While the flip phone's outer shell appears nondescript, on closer inspection hidden underneath the grey cover is an OLED screen that is visible when closing the clamshell or when selecting music in MP3 player mode. The information displayed is quite similar to Sony Ericsson's Z750i where information displayed includes battery life, missed call/message, time and reception levels.

Side on, the W380i is a parallelogram with just one proprietary port for hooking up the included stereo hands-free headphones, AC adapter and USB cable; on the opposite side is the volume button.

Opened up, the clamshell phone sports a nice clean design with soft keys shaped like little silver discs and a bright aqua jewel-like button at the centre of the five-way navigation disc. The tactile keys on the number pad are attractively rounded bubble-like keys that are easy to press and provide good tactile feedback.

Turning the phone over, there is a small sliding lock ... you'll have to read on to find out what this mystery button does.

There are quite a few features on the W380i, like a 1.3-megapixel camera with 4x digital zoom, Bluetooth stereo, RSS reader and the usual assortment of apps such as calculator, alarm clock, etc.

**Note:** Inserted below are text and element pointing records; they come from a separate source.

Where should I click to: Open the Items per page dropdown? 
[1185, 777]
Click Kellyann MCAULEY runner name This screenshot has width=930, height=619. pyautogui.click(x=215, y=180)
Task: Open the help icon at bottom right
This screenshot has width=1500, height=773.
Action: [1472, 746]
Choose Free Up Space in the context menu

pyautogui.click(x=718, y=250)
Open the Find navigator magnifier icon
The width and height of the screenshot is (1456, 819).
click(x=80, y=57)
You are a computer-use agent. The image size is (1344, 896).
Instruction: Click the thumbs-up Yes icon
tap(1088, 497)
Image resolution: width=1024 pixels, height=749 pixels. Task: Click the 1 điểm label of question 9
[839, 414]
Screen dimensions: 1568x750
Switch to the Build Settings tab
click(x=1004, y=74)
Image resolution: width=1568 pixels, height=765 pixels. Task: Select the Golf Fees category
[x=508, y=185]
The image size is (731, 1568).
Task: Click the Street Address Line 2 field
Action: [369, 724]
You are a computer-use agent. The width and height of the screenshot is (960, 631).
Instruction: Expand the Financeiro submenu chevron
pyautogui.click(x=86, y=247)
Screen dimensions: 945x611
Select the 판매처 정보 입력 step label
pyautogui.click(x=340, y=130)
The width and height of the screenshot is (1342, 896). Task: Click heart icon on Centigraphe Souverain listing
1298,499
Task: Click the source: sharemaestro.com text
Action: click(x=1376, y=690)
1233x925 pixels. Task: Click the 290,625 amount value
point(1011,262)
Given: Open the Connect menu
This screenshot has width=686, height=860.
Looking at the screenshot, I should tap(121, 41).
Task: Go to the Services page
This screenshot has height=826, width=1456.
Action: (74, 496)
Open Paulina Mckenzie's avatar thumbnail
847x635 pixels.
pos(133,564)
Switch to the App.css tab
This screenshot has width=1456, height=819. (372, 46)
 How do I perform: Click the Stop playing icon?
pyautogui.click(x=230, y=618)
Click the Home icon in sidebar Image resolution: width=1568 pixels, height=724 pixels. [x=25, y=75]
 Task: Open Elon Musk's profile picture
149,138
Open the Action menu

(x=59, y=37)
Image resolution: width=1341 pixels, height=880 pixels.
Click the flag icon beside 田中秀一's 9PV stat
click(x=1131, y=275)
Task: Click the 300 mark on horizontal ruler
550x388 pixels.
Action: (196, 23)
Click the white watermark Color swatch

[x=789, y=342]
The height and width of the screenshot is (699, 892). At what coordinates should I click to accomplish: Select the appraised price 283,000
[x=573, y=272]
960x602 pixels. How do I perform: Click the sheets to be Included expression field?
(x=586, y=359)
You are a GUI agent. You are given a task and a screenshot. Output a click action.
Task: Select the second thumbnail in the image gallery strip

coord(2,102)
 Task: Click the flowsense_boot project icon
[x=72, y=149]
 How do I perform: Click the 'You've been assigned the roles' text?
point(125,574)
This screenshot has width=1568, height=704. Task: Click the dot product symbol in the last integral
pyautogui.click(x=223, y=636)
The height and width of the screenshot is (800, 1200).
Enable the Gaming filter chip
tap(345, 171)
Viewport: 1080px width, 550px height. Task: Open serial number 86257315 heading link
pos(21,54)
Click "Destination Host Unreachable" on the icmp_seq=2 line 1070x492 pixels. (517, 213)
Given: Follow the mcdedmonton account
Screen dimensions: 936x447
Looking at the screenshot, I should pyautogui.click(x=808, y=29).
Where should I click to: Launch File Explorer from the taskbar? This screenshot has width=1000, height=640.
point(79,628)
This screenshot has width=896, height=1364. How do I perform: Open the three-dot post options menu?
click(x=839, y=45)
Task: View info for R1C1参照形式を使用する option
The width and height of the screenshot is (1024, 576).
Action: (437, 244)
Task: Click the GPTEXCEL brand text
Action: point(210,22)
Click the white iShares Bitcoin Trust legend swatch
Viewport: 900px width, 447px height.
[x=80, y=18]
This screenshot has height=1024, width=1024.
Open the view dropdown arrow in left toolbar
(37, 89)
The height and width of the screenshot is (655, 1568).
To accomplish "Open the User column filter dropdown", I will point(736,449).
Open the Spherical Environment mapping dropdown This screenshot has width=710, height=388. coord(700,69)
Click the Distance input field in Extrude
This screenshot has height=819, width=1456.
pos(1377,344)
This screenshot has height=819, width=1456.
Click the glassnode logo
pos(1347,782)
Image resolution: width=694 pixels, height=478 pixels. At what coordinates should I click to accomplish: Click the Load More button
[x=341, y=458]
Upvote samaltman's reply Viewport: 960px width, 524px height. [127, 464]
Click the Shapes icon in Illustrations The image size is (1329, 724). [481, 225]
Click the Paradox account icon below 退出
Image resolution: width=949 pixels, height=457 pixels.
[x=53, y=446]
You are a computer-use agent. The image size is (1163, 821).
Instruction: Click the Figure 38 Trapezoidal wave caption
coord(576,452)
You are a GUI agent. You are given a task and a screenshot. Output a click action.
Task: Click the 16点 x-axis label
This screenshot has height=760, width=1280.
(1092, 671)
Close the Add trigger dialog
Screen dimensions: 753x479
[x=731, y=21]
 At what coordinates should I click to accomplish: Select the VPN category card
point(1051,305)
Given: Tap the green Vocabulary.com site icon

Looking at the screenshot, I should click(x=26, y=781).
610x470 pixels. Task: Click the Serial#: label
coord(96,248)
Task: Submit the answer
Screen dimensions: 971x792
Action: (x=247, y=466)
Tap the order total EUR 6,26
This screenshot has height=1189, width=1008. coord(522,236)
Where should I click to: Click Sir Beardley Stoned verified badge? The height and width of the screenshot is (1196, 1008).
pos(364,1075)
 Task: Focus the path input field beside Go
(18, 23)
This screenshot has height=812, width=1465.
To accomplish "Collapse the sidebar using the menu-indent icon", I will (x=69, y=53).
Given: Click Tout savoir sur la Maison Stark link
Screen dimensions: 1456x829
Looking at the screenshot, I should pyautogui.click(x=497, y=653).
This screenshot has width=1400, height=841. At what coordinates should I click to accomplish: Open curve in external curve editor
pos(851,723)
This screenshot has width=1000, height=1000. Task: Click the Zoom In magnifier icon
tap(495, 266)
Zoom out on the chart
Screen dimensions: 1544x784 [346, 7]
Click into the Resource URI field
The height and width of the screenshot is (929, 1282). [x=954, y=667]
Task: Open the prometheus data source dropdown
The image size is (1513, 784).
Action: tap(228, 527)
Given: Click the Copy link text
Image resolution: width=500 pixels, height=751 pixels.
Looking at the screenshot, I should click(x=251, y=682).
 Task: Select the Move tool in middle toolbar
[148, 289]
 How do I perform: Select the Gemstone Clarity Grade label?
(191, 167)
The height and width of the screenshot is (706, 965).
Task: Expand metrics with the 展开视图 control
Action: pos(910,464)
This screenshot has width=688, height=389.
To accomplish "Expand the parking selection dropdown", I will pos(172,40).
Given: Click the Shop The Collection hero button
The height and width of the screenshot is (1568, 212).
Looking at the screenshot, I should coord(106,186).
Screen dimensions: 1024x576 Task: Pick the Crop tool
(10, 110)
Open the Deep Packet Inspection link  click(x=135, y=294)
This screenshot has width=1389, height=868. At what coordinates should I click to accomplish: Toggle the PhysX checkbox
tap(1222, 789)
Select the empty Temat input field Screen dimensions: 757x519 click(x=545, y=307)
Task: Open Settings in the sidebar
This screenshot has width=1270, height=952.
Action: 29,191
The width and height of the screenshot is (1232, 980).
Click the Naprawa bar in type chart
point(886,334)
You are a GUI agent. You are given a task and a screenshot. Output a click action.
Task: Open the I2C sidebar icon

What interested us the most was the Gesture control, which sets this phone apart from other models in Sony Ericsson's Walkman line-up. What's Gesture control, you ask? Quite simply it's a way to control your phone by waving your hand in front of the embedded camera lens.

Unfortunately, there's not a lot you can do with gesture control. You can mute incoming calls or put your alarm on snooze — that's about it. (We also found that it took quite a few waves of the hand before it mutes or snoozes. In that amount of time, we could've pressed a button — and not look like a fool). A few onlookers mistakenly thought we were trying to answer the phone by waving hello. And if you think jiggling it around in your pocket will do the job, it doesn't.

Also, if you were to use it to turn off your alarm, you'd probably knock over everything on your bedside table before the alarm turns off. It's a gimmick you probably won't use after the first few days of purchasing the phone.